SOURCE PASSAGE:
┄┄┄┄┄┄┄┄┄┄

I had to use superguard at a dealership and whenever a car came back 3 years later as a trade in 99% were filthy and it appeared to me s guard attracts dirt. Its not a polymer sealant its just a bad polish. For the last 10 years i have used AGlaze which is a polymer sealant and when a AGlze treated vehicle is traded in after 3 or 4 years you can see the AGlaze works as the vehicle looks bright and clean.
cheers Rich


----------



## carl robson (Nov 16, 2011)

ALTEA said:


> If they are putting it in for free then there must be so much money in the deal for them that they can afford to do it. My aunty just had it put on her juke for free. I think she must have got ripped off on the deal and would have been better off negotiating a better price on the deal. She also was given a kit part of which included a sponge. What sort of car protection package would give you a sponge??


Maybe the sponge is for the bath ?


----------



## WannaBd (Dec 18, 2010)

┄┄┄┄┄┄┄┄┄┄

Can you write out the whole forum thread above about dealer paint protection, word for word?

SUPPLIED MATERIAL:
┄┄┄┄┄┄┄┄┄┄

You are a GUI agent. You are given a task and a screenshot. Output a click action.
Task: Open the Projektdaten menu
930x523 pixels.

┄┄┄┄┄┄┄┄┄┄

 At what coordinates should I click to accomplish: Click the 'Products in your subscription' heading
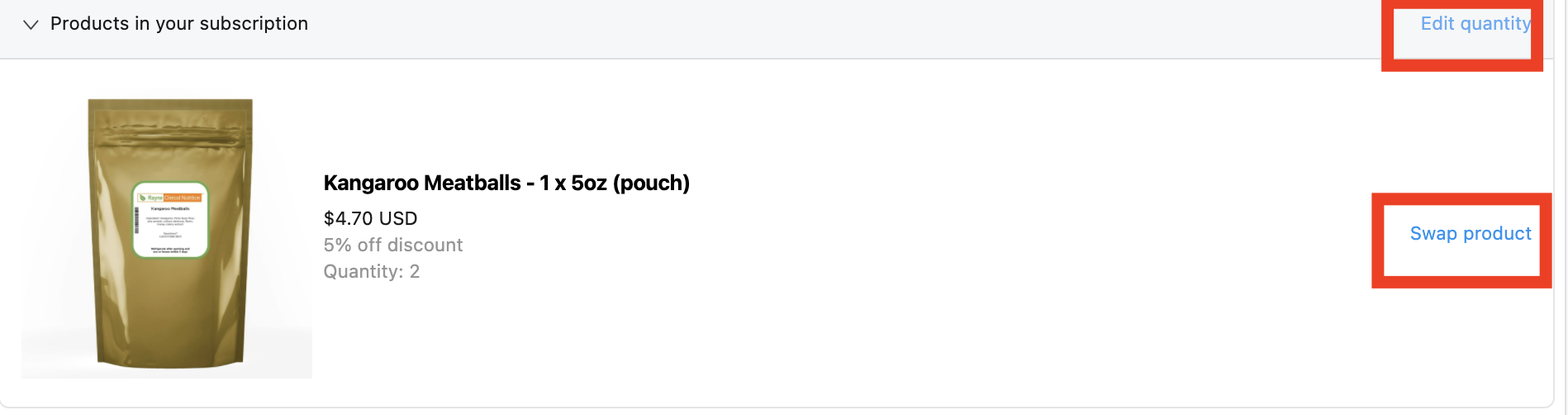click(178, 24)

┄┄┄┄┄┄┄┄┄┄

OUTPUT OF THE TASK:
I had to use superguard at a dealership and whenever a car came back 3 years later as a trade in 99% were filthy and it appeared to me s guard attracts dirt. Its not a polymer sealant its just a bad polish. For the last 10 years i have used AGlaze which is a polymer sealant and when a AGlze treated vehicle is traded in after 3 or 4 years you can see the AGlaze works as the vehicle looks bright and clean.
cheers Rich


----------



## carl robson (Nov 16, 2011)

ALTEA said:


> If they are putting it in for free then there must be so much money in the deal for them that they can afford to do it. My aunty just had it put on her juke for free. I think she must have got ripped off on the deal and would have been better off negotiating a better price on the deal. She also was given a kit part of which included a sponge. What sort of car protection package would give you a sponge??


Maybe the sponge is for the bath ?


----------



## WannaBd (Dec 18, 2010)